Overview. VS Industry (VSI) registered a substantial improvement in net profit for 1QFY21 of RM66.7m (+38.7% yoy) mainly due to better product sales mix and cost improvement. On qoq basis, net profit jumped by 23.2% owing to improvement in revenue, and better cost management. The higher earning was also aided by greater contribution from other income which rose by 101% qoq. Net profit margin improved to 6.8% versus 6.1% in 4Q20 and 4.8% in 1Q20.
Key highlights. Management indicated that demand will be stronger with several new products in the production and expected to be launched in 2021 by its clients. The company’s additional two new clients are expected to utilise capacity by 2021, thus VSI is in the midst of increasing its domestic operation’s floor space by 25% to cater to this growing demand. During the quarter, the Malaysian segment contributed 89% out of total revenue while Indonesia and China sales were 7% and 4% respectively.
Against estimates: Inline. The 3MFY21 net earnings of RM66.7m (+38.7% yoy) made up 29% of consensus full year forecast.
Dividend. A total DPS of 1.2 sen was declared in 1QFY21 bringing a payout of 35% (vs 1QFY20: 1 sen).

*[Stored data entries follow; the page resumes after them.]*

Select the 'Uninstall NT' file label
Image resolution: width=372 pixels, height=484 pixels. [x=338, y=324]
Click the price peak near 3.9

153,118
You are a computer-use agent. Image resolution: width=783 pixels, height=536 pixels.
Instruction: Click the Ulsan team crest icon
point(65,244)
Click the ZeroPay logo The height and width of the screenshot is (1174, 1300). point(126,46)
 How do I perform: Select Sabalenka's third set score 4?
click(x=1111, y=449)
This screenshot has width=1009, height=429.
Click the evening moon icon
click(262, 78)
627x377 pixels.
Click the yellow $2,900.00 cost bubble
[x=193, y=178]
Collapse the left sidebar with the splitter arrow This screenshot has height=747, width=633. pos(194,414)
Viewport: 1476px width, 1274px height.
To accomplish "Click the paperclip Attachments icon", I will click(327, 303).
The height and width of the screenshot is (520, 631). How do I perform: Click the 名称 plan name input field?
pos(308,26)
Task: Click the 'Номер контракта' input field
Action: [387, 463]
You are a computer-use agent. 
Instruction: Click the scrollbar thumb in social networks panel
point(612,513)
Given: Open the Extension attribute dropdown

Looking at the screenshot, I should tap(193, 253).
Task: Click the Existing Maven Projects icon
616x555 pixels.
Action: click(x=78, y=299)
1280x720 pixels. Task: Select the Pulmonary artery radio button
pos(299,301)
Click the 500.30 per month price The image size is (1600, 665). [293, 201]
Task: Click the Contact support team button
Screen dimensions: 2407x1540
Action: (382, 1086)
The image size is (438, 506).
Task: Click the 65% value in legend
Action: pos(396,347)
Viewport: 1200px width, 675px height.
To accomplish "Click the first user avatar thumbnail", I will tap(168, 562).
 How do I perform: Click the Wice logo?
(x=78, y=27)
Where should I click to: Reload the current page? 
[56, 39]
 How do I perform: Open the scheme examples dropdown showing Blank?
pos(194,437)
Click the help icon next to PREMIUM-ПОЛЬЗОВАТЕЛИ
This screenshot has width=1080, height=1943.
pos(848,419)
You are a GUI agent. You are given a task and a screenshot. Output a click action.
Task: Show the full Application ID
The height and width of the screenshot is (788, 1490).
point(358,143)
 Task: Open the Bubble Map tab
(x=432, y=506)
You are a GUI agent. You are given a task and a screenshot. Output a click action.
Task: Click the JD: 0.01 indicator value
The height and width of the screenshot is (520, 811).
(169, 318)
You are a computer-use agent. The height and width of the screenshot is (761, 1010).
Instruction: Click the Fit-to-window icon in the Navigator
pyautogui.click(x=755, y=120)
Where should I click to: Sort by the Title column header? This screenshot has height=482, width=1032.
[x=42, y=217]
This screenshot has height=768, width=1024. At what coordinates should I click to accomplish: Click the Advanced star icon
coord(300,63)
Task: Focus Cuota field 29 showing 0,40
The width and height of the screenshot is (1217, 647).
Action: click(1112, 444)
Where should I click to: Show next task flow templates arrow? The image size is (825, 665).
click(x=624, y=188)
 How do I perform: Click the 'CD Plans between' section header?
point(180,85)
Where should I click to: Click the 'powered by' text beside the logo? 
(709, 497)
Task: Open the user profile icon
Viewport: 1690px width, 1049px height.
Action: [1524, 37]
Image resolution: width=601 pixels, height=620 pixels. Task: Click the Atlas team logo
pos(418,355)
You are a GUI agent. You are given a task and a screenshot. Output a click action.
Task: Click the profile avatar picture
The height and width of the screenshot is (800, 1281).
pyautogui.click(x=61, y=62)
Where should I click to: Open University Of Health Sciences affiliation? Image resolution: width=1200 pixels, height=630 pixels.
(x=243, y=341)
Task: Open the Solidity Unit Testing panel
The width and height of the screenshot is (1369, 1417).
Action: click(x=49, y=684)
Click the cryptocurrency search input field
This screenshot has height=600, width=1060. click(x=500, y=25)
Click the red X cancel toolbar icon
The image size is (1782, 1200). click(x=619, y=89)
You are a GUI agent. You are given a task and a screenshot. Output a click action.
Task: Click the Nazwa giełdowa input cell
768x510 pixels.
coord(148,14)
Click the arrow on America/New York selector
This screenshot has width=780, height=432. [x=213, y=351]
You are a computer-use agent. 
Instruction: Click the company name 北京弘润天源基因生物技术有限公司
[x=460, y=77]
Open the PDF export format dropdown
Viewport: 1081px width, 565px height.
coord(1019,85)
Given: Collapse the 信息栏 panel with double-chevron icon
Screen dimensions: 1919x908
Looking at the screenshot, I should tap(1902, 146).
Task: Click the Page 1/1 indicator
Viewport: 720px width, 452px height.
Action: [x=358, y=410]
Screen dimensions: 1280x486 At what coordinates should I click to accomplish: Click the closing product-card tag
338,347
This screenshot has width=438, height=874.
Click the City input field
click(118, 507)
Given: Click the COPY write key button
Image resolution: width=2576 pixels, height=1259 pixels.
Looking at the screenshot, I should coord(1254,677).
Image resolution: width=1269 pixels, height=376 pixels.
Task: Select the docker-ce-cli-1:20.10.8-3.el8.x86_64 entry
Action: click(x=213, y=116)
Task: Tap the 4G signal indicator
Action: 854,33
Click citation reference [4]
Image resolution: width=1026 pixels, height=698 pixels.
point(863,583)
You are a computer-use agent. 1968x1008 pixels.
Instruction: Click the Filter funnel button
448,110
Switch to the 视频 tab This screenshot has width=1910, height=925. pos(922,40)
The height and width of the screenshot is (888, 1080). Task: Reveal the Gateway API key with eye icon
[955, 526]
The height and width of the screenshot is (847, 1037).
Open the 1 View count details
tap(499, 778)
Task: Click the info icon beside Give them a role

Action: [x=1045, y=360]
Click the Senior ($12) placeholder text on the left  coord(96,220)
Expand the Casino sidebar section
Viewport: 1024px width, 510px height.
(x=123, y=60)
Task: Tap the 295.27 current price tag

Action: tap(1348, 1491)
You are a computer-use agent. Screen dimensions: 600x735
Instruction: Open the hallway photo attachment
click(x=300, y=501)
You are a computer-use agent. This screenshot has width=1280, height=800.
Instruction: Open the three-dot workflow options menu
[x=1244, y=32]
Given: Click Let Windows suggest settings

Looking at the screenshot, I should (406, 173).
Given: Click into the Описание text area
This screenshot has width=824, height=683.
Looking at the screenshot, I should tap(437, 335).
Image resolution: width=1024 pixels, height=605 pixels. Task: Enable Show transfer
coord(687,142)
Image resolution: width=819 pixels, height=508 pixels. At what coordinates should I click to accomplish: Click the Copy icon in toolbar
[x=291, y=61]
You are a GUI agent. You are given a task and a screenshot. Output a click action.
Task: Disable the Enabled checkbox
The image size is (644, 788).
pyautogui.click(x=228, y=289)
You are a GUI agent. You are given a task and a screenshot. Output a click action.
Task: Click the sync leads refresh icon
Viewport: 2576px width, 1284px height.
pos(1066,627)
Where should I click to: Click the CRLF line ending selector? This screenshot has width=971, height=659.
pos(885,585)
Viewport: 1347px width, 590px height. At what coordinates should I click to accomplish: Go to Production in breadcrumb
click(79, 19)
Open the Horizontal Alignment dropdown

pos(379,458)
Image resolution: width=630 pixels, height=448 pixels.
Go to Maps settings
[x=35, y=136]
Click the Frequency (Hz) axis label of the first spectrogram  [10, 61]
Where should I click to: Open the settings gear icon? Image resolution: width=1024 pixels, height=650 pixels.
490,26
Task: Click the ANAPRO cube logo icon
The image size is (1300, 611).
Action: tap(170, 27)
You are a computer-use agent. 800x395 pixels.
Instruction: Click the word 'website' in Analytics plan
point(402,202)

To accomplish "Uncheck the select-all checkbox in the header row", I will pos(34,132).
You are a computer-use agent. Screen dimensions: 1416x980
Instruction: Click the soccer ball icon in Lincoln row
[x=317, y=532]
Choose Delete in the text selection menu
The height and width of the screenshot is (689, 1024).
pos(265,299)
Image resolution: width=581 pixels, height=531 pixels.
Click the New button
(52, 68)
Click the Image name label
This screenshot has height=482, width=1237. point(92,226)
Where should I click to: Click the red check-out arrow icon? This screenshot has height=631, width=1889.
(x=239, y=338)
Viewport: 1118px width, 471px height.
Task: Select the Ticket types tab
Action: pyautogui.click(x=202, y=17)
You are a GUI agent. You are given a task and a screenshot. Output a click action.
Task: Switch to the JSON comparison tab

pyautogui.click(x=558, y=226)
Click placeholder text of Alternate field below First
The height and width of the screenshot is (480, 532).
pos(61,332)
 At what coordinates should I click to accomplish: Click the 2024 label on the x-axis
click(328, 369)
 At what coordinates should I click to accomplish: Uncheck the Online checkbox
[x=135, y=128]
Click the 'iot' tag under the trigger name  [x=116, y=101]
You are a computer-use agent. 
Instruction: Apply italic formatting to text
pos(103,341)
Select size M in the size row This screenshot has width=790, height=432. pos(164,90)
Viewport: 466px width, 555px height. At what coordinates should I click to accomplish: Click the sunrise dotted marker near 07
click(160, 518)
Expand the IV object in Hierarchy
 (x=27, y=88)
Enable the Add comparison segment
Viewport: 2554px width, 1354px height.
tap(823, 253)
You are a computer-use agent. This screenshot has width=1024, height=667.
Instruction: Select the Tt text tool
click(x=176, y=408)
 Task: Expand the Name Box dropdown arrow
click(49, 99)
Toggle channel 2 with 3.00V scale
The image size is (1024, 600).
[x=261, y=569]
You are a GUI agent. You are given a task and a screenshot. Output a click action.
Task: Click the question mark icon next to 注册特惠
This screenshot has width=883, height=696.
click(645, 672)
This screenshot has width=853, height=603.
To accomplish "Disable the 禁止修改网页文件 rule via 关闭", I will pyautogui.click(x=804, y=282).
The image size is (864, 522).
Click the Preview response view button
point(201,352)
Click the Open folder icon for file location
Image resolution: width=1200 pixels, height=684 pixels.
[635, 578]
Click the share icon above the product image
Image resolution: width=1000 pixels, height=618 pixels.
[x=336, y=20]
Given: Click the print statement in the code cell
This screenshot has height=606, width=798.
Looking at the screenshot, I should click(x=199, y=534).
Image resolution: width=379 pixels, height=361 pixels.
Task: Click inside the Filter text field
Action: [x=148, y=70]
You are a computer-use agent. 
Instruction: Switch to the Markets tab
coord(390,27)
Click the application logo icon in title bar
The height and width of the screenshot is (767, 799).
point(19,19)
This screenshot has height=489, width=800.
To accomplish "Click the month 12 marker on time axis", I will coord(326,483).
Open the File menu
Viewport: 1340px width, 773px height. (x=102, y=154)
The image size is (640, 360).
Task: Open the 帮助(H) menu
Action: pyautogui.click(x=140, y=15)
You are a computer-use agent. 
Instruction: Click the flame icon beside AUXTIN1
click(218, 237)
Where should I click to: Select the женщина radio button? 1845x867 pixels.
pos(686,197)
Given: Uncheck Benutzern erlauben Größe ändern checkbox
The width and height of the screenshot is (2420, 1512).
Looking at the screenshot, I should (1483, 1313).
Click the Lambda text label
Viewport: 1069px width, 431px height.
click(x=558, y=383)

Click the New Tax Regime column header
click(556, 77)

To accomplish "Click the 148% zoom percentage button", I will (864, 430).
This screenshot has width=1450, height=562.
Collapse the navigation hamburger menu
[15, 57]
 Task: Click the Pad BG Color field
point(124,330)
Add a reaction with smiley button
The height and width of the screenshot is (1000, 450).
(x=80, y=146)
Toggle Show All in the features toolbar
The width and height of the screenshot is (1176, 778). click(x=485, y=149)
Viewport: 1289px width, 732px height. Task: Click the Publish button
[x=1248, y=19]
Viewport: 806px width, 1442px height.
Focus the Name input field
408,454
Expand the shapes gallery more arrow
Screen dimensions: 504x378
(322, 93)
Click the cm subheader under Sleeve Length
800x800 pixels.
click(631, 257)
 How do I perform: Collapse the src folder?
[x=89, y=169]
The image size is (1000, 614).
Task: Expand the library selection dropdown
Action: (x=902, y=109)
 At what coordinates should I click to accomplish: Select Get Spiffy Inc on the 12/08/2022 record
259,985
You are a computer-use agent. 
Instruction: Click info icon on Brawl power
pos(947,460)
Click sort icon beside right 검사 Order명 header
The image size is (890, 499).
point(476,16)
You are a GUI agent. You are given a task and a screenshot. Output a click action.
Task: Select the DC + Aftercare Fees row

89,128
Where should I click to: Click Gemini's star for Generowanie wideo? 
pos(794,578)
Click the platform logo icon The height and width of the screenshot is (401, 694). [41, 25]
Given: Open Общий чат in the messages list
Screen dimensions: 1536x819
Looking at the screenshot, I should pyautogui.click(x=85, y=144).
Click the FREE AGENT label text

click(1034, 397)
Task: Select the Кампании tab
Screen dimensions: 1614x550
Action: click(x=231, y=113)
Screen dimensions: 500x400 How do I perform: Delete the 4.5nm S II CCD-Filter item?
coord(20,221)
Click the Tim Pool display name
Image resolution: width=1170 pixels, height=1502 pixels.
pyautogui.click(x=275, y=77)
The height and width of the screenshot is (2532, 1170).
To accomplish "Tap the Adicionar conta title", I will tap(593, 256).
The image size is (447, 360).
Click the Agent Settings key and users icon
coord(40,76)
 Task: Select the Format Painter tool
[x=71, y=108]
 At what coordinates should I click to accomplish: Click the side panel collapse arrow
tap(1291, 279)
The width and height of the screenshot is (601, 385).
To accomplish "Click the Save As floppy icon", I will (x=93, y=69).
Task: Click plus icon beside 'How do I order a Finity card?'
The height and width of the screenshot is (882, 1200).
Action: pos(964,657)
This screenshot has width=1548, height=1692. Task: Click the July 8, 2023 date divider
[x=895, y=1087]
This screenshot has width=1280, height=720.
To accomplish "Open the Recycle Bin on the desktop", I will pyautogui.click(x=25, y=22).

Outlook. We anticipate the demand for VSI services will be stronger due to its reputation as a reputable EMS player in the global supply chain for home appliances’ segment. With different target markets and geography of clientele, VSI is expected to navigate the risk of having competitors in the same “box build”. This will help to prolong the relationship with their clients. VSI’s capacity expansion is likely to generate economies of scale while catering for diversified clients and product mix. The company continued to command solid fundamentals with net cash position of RM202.0m or 11 sen net cash/ share as at 3MFY21. Currently, VSI is trading at 18.5x FY21 PE. Based on the current industrial sector’s PE of 30x, we believe VSI deserves to trade at a higher valuation, in our view, given its stronger earnings growth potential.